AIn the interview that four Russian journalists conducted with the Ukrainian President via Zoom on Sunday, everything is remarkable: form, content, the appearance of Volodymyr Zelenskyy and the panicked Moscow reaction to it. Because the media regulator, Roskomnadzor, asked the media involved not to publish the interview. An “examination has been started to determine the levels of responsibility and response measures”. The Attorney General threatened to take action against the journalists. But only the newspaper Kommersant, which belongs to billionaire Alisher Usmanov, who is loyal to the Kremlin and provided one of the interviewers, followed the request.
The Kremlin has no access to the other parties involved: the editors-in-chief of the Latvian news portal Medusa and the online channel TV Doschd – both media outlets were recently blocked by Roskomnadzor – are not in Russia, nor is the fourth interviewer, the publicist Mikhail Sygar. Zelenskyy himself commented on the censorship attempts in his nightly message published on social media: The push by the “censorship board” would be “funny if it weren’t so tragic,” he said.
Novaya Gazeta stops work for the time being
The Russian rulers are “destroying freedom of speech in their country. Trying to destroy the neighboring country. Presenting themselves as global players. But they themselves are afraid of a rather brief conversation with some journalists.” As if to bring Zelenskyy’s words to life, threats from Roskomnadzor on Monday caused the independent “Novaya Gazeta” to stop its work “until at the end of the ‘special operation’”, as the war in Russia has to be called.
“Medusa” published the interview with Zelenskyj and put a one and a half hour video of the conversation on YouTube. The video portal has so far been accessible in Russia, despite various blockade violations; “Medusa’s” website requires a detour via a VPN service. Hundreds of thousands watched the interview on Sunday. They saw a President exhausted after more than four weeks of war, but focused and determined. In his speeches, Zelenskyi repeatedly addressed the Russians in Russian; but the interview is the first he has given to Russian journalists since the beginning of the war. Russian is the mother tongue of the forty-four-year-old, but sometimes he asks a member of staff in the room how a certain Ukrainian word is said in Russian – something that is inherent in the distancing from the language of the attackers, which is also the subject of the interview and which the war is driving forward Example to illustrated.

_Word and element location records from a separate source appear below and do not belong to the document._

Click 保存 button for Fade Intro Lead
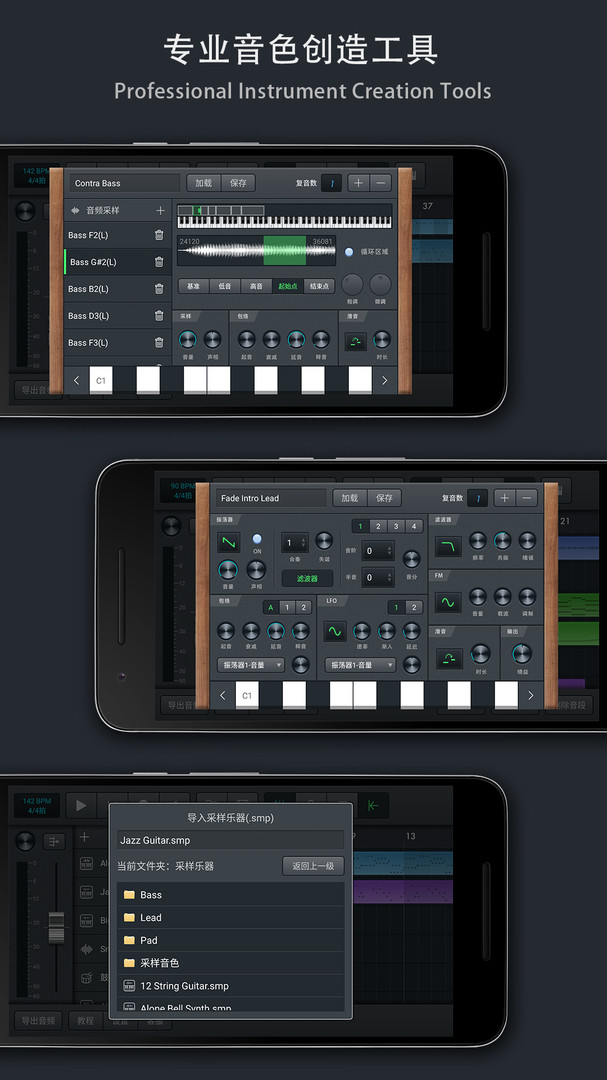The height and width of the screenshot is (1080, 607). point(384,498)
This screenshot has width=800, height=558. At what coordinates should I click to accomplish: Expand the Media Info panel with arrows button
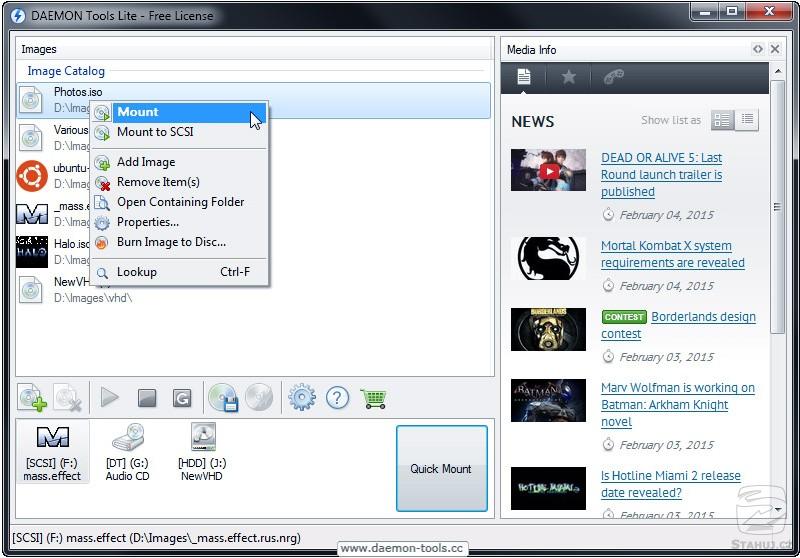pos(758,49)
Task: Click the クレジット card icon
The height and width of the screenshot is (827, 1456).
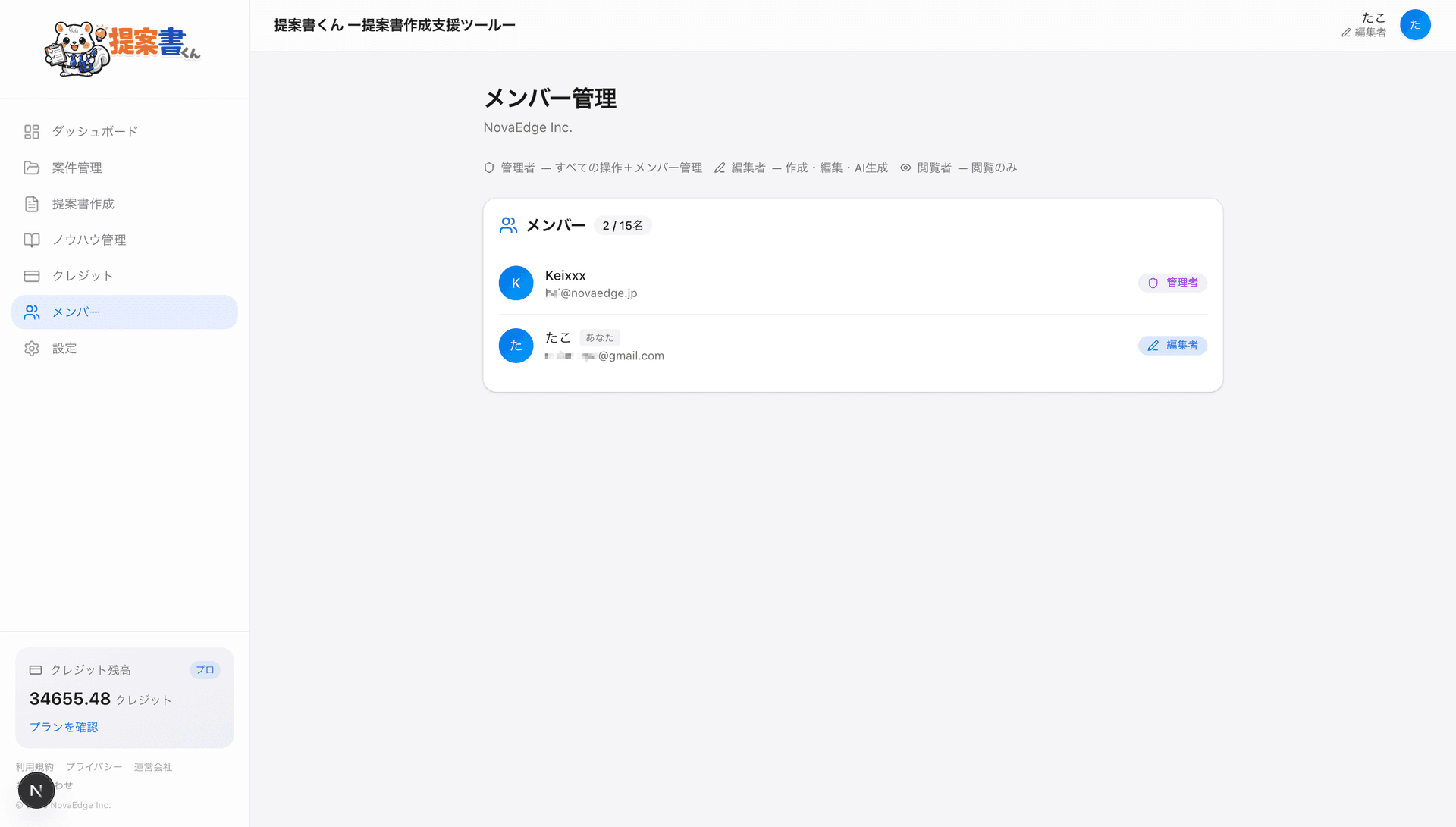Action: tap(31, 276)

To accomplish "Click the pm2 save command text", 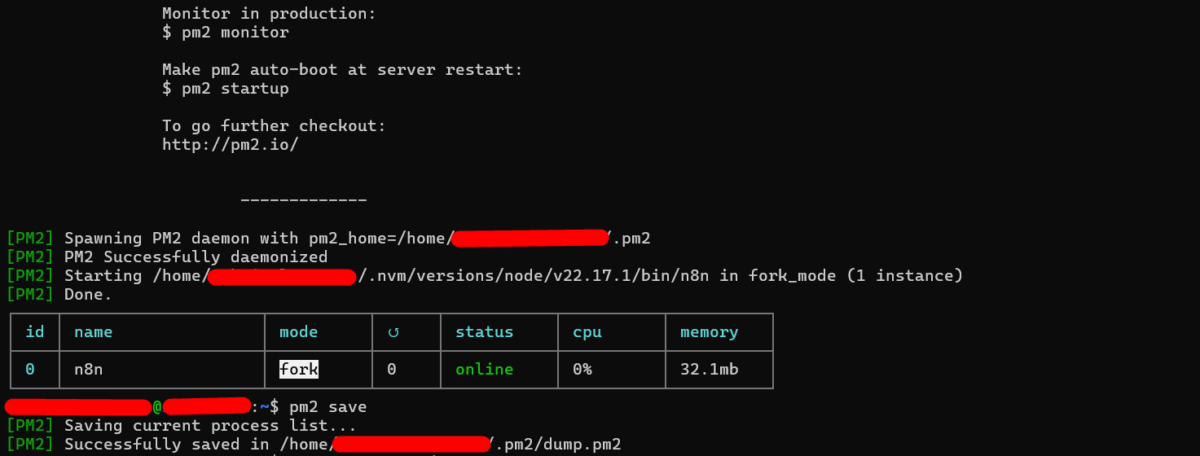I will (328, 407).
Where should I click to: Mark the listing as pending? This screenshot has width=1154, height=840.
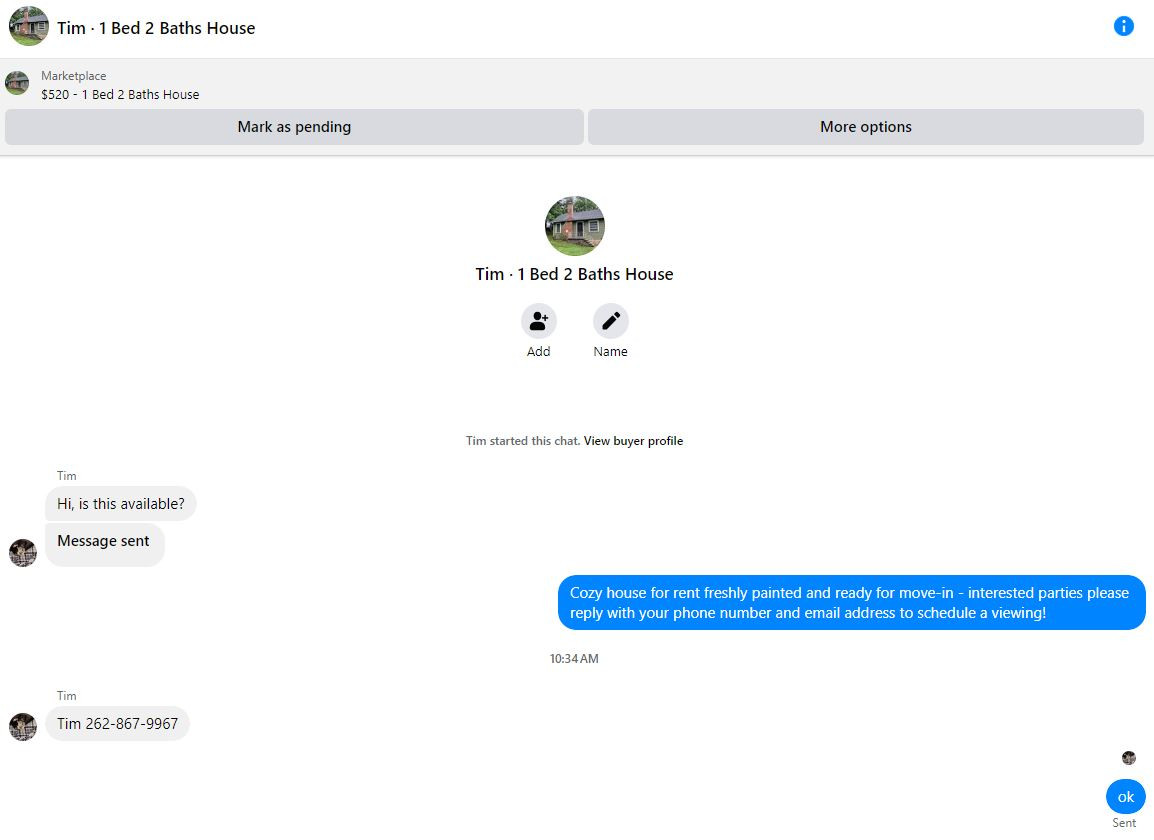click(x=294, y=127)
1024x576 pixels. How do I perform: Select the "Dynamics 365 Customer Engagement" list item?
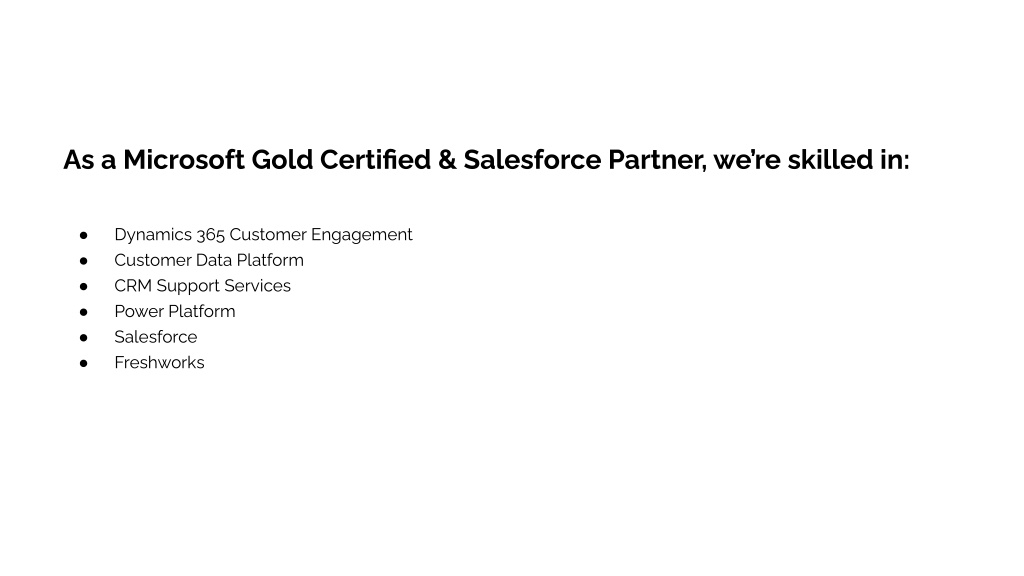coord(263,234)
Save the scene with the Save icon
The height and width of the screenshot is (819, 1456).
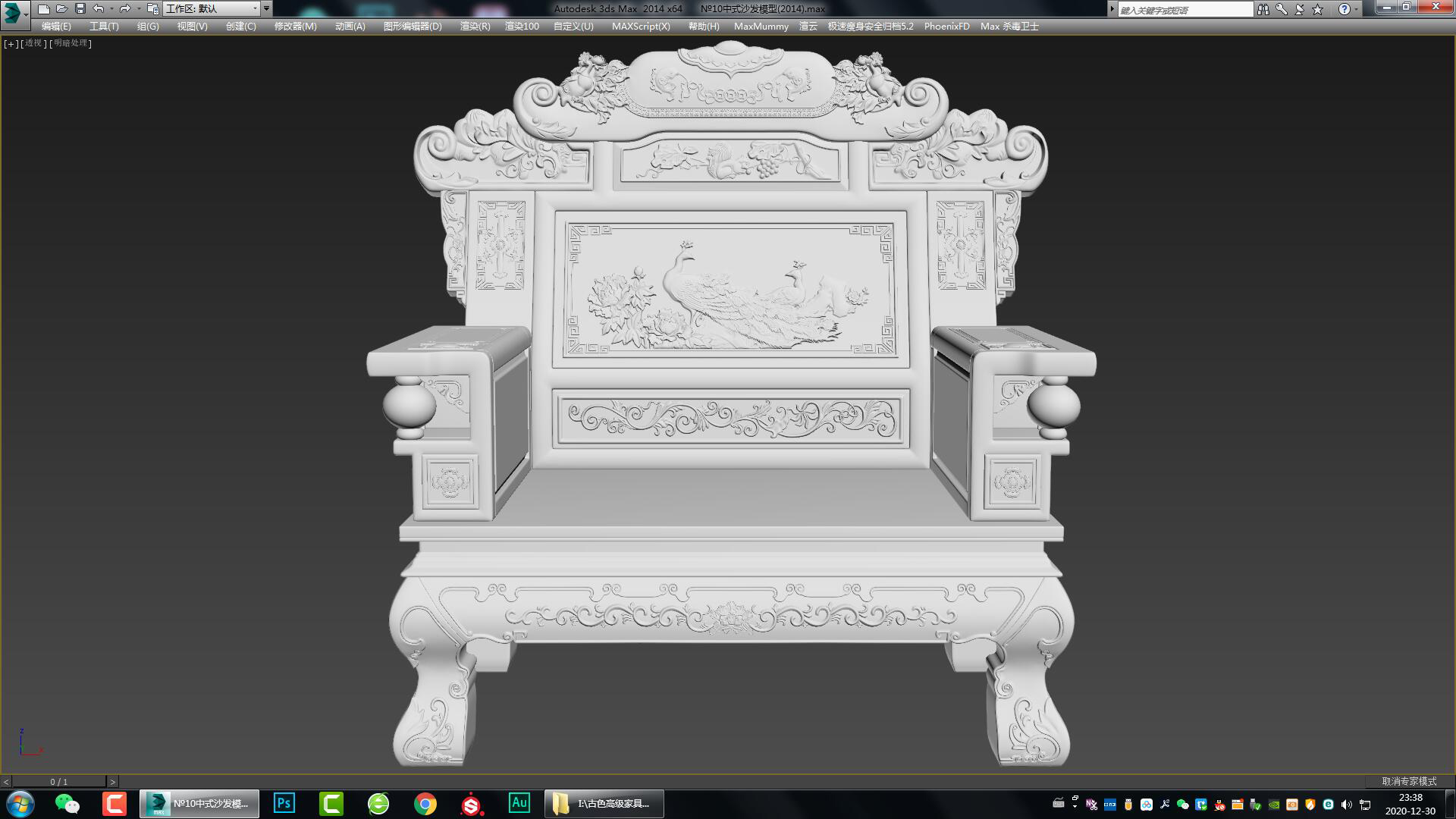click(x=79, y=8)
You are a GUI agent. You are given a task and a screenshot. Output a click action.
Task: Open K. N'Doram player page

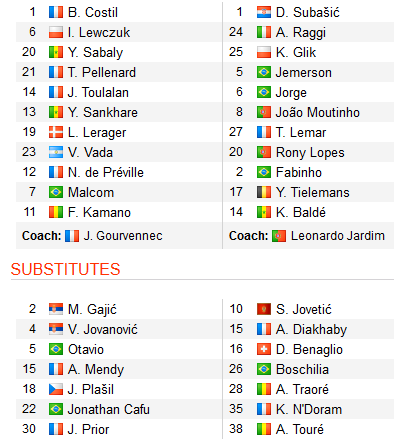click(309, 409)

At the beginning it is about how Zelenskyj, who ventured into politics as a humorist, was a thorn in the side of the Kremlin right from the start. Moscow has relied in vain on various political forces, says Zelenskyj and describes the basic problem: Moscow’s rejection of an independent Ukraine, “that is our common tragedy”. Referring to the besieged city of Mariupol, Zelenskyy says Russian soldiers are shelling aid convoys and forcibly taking residents to Russia, including more than 2,000 children.